**Verilen Metin**
◇ ◇ ◇
Biz ne zaman ülkenin gidişatına dair eleştirel cümleler kursak, hükümete yakın isimler üzerlerine alınır, eleştirilere yanıt vermek yerine muhalefetin kusurlarını yazmaya başlarlar: “Hadi şuna da iki laf edin.”

Eminim, gelecek günlerde ne zaman “bütçe kabul edilmeden eridi”, “zamlar aldı başını gitti”, “dolar kuru tutulamıyor”, “işsizlik kontrolden çıktı”, “hukuk devleti, şeffaflık, fırsat eşitliği buhar oldu”, “Adamlar İstanbul’da muhalif gazeteciyi lime lime doğradı, hükümet hiçbir şey olmamış gibi Suudilerle ilişki kuruyor” ve benzeri cümleler kursak hükümet yanlıları koro halinde “Kemal Kılıçdaroğlu’nun el hareketini de konuşsanıza” diyecekler.

Ben ekonomi yönetiminin icraatları konusundaki eleştirilerimi de sürdürürüm, o soruya yanıt da veririm. Neticede biz gazeteciyiz. Olumsuz/yanlış bir şey yapıldığında kimin yaptığına bakmaz, yanlışa odaklanırız.

★★★

Kılıçdaroğlu’nun hareketi sosyal medyada fenomen oldu, “yetti be” modunda olan muhalif hesaplardan büyük övgü/alkış aldı ama bu yapılan hareketin “yanlış” olduğu gerçeğini ortadan kaldırmaz.

Neticede o hareket argo bir harekettir ve kabul edilemez.

Bir siyasetçiye hele hele nezaketiyle tanıdığımız Kemal Kılıçdaroğlu’na hiç yakışmaz.

Zira yıllardır kendisini takip ederim. Nezaket ve naiflik konusunda en ufak kusurunu görmedim. Kendisiyle yıllardır birlikte çalışanlar da en ufak bir kusurlu hareketini, argo sözünü duymamıştır.  Herkesin ortak izlenimi küfürlü konuşmanın, bu tür hareketler yapmanın Kılıçdaroğlu’nun fıtratında olmadığı yönündedir.

Hiç şüphem yok ki Kılıçdaroğlu da o hareketi yaptığına pişman olmuştur.

Sorma fırsatım olmadı ama hayatında bu hareketi hayatında ilk kez yaptığını duyarsam da şaşırmam. Yaparken acemisi olduğu her halinden belliydi.

★★★

Bir kez daha vurguluyorum: Öfkesinin ve kürsünün şehvetiyle yaptığını düşündüğüm bu hareket, muhalefet tabanının hoşuna gitse de gülünüp geçilse de Kılıçdaroğlu’na yakışmadı.

Ancak, olayın konuşmamız gereken başka bir boyutu daha var.
◇ ◇ ◇
**Görev**
Verilen metnin "Ben ekonomi yönetiminin" ile başlayıp "fıtratında olmadığı yönündedir." ifadesine kadar süren kısmını, "argo" yerine "kaba" koyarak yeniden yazınız.

Bir koleksiyondan saklanan öğeler:
◇ ◇ ◇
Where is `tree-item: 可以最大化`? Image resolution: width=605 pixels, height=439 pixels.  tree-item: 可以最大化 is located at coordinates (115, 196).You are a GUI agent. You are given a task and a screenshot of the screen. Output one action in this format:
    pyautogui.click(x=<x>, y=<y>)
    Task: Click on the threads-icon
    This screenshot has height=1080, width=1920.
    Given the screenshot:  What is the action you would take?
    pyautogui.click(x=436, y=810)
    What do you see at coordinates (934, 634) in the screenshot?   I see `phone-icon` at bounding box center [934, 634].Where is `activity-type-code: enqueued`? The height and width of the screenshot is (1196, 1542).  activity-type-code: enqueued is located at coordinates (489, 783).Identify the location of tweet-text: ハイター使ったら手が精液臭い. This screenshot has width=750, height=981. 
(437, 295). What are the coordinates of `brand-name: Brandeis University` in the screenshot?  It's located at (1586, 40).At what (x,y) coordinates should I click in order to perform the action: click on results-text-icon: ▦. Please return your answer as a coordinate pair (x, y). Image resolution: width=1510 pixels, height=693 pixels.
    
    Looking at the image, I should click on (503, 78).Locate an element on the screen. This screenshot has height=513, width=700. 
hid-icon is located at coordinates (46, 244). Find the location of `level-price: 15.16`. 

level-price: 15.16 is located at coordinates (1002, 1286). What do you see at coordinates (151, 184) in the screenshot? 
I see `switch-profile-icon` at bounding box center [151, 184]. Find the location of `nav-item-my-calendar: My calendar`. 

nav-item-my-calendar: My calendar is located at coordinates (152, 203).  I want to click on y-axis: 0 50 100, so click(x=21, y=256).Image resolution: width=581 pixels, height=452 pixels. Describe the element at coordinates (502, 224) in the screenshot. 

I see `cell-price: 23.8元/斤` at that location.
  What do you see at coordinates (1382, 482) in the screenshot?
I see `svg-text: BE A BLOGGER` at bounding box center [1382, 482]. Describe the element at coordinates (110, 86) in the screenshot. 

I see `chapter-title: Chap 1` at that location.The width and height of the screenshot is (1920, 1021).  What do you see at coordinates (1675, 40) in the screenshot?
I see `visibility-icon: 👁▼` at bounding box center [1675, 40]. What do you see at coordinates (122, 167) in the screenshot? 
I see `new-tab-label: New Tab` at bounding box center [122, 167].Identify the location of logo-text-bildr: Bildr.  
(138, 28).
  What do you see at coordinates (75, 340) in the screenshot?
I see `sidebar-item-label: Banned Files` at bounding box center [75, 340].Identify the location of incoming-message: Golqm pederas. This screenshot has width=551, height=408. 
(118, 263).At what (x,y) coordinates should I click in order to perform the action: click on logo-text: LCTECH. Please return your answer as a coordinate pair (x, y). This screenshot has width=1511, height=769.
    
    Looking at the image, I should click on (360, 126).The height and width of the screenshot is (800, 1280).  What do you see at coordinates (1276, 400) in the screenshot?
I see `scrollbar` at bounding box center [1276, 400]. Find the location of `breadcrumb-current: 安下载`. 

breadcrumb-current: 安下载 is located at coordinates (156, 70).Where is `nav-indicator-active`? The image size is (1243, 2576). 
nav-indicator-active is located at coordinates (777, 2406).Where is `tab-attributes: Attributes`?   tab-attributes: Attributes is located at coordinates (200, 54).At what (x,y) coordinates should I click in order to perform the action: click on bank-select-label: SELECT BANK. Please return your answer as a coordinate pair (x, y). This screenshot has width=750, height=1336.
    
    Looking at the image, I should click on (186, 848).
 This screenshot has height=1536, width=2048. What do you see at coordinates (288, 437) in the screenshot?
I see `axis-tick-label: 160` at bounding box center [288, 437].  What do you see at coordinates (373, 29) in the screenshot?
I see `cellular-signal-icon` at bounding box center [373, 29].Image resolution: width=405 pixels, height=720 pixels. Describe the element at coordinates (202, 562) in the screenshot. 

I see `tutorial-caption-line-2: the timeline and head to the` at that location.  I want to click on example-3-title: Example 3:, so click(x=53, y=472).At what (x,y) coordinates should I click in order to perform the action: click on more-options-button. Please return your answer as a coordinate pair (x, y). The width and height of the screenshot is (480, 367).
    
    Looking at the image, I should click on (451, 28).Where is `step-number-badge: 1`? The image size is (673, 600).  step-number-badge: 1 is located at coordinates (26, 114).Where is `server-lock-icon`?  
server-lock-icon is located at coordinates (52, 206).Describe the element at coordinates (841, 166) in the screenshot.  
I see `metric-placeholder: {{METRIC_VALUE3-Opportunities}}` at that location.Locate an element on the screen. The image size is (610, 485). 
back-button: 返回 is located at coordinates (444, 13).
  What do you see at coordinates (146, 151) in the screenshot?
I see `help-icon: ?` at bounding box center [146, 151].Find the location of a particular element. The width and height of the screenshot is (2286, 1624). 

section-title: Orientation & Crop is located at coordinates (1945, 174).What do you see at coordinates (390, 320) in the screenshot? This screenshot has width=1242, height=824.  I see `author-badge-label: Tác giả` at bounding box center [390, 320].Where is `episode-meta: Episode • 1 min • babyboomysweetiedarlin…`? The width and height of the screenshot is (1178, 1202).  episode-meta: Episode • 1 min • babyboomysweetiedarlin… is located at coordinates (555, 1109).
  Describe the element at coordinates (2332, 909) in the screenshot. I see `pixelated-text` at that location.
◇ ◇ ◇
**Yanıt**
Ben ekonomi yönetiminin icraatları konusundaki eleştirilerimi de sürdürürüm, o soruya yanıt da veririm. Neticede biz gazeteciyiz. Olumsuz/yanlış bir şey yapıldığında kimin yaptığına bakmaz, yanlışa odaklanırız.

★★★

Kılıçdaroğlu’nun hareketi sosyal medyada fenomen oldu, “yetti be” modunda olan muhalif hesaplardan büyük övgü/alkış aldı ama bu yapılan hareketin “yanlış” olduğu gerçeğini ortadan kaldırmaz.

Neticede o hareket kaba bir harekettir ve kabul edilemez.

Bir siyasetçiye hele hele nezaketiyle tanıdığımız Kemal Kılıçdaroğlu’na hiç yakışmaz.

Zira yıllardır kendisini takip ederim. Nezaket ve naiflik konusunda en ufak kusurunu görmedim. Kendisiyle yıllardır birlikte çalışanlar da en ufak bir kusurlu hareketini, kaba sözünü duymamıştır.  Herkesin ortak izlenimi küfürlü konuşmanın, bu tür hareketler yapmanın Kılıçdaroğlu’nun fıtratında olmadığı yönündedir.